# Goody Girl Championship Potatoes



## wavector (Sep 2, 2007)

We left out cayenne pepper though. And, a little rich but excellent. I had two helpings at a time.

From the Food Network

Recipe courtesy Guy Fieri
Show: Guys Big Bite 
Episode: Jambalaya Sandwich 

*Goody Girl Championship Potatoes* 

1 package dry form crab boil (recommended: Zatarain's) 
3 pounds red potatoes 
1 pound thick-cut bacon, diced 
1 cup diced red onion 
1 tablespoon minced garlic 
1/4 pound butter, at room temperature 
1/4 pound finely shredded Cheddar 
1 green onion, chopped 
1/2 teaspoon cayenne pepper 
1/2 teaspoon paprika 
Salt and pepper 
3/4 cup sour cream 




Fill a 6-quart pot 2/3 full of water; add the crab boil and mix until blended. Cut the potatoes in half and slice into 3/8-inch thick pieces. (This can be done ahead of time; cover the potatoes with ice water until ready to cook.) Add the potatoes to the pot. Bring water to a boil and cook the potatoes until fork-tender. 

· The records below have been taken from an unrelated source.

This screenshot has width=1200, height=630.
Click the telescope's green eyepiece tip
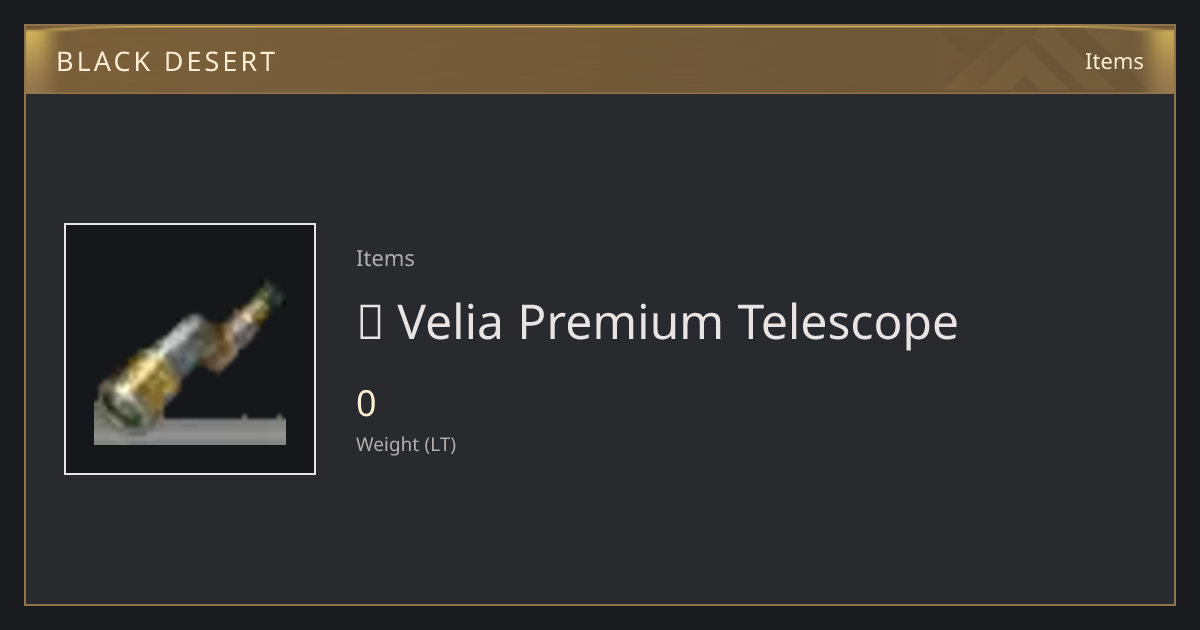268,296
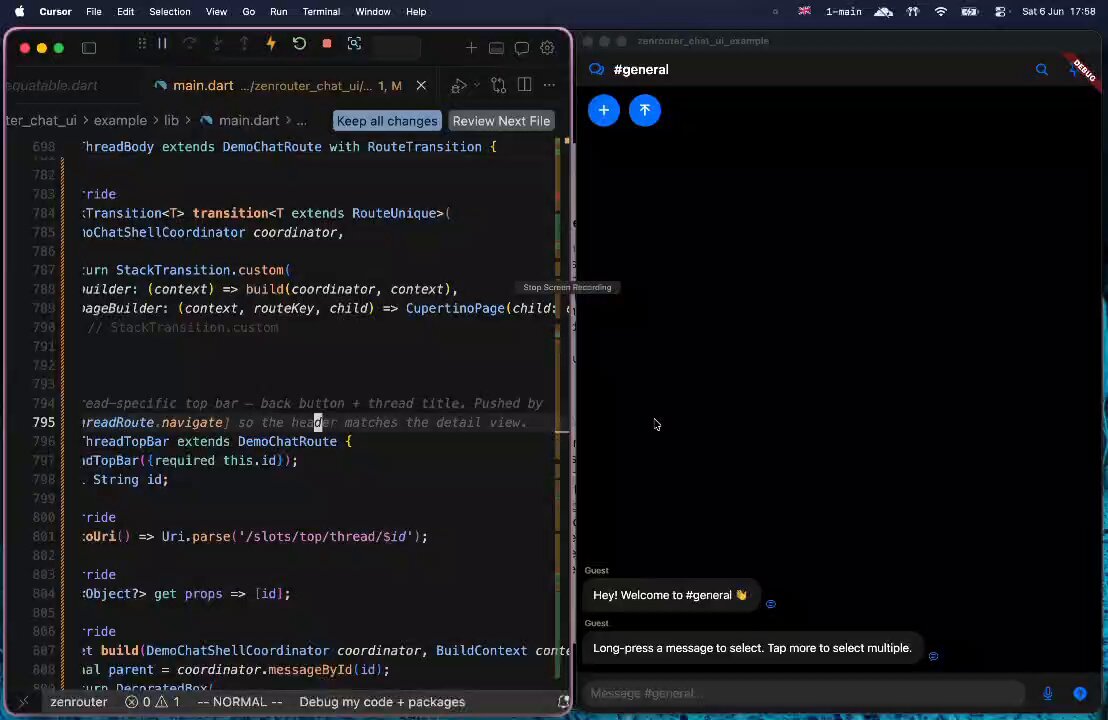Open the source control changes icon
The image size is (1108, 720).
tap(499, 85)
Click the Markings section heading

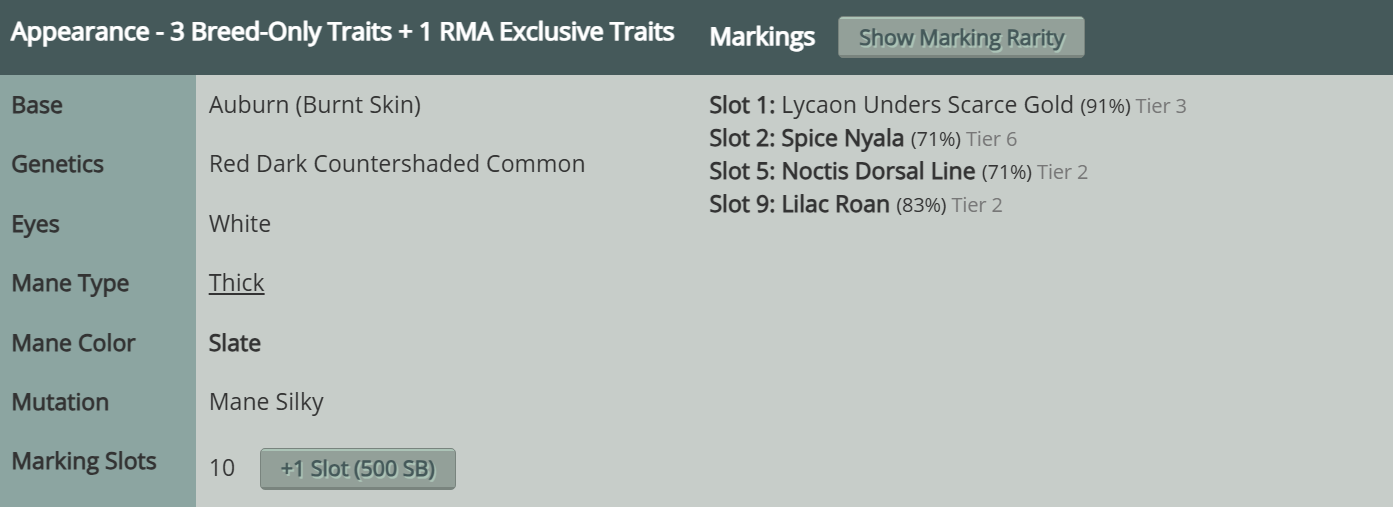[762, 37]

While the potatoes are cooking: in a medium saute pan on medium heat, cook bacon until crispy; remove and drain on a paper towel. Add red onion to bacon grease; cook until caramelized. Just before onions are done, add garlic and cook until lightly brown. 

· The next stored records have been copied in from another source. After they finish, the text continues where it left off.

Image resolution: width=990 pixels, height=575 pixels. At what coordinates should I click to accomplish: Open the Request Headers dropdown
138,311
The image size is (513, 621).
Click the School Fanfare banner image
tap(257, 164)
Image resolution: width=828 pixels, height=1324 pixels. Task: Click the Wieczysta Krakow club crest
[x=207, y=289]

In a bowl, place butter, 1/2 the cheese, 1/2 the bacon bits, 1/2 the green onions, the cooked red onions and garlic, cayenne, paprika, salt, pepper, and sour cream; mix together thoroughly. 
Strain potatoes and add to bowl; let stand for a few minutes or until cheese starts to melt. Fold ingredients together, trying not to break up the potatoes excessively. Top with remaining cheese, bacon, and green onions. 

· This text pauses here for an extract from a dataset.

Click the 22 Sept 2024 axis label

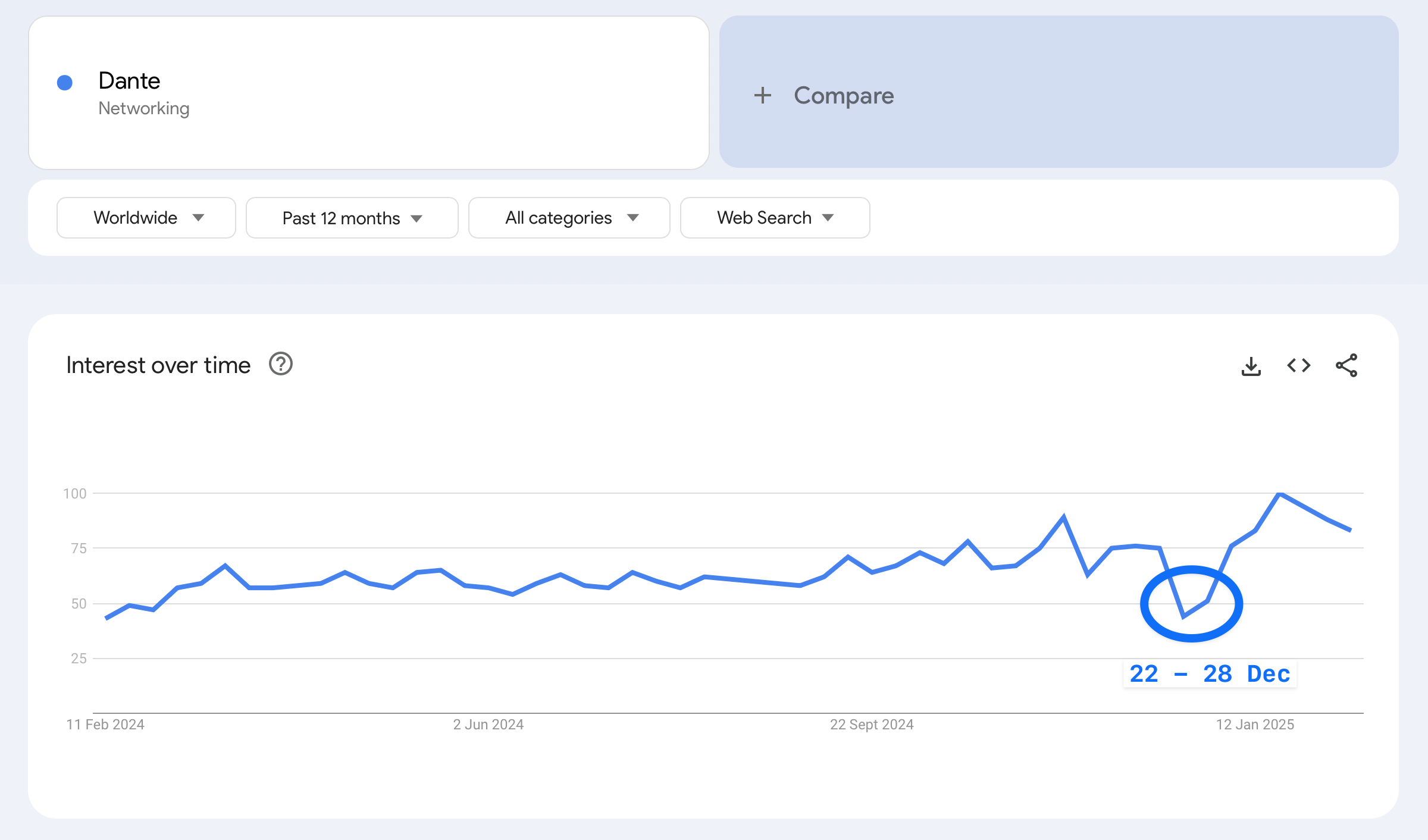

Check seasonings and adjust to taste. 


http://www.foodnetwork.com/food/reci...ml?rsrc=search


----------



## cajun_1 (Sep 2, 2007)

These sound great.  Just happen to have some fresh red's from the field across the road.  Thanks for the recipe.


----------



## deejaydebi (Sep 3, 2007)

oooooooooooo that looks good! Thanks Wavector!


----------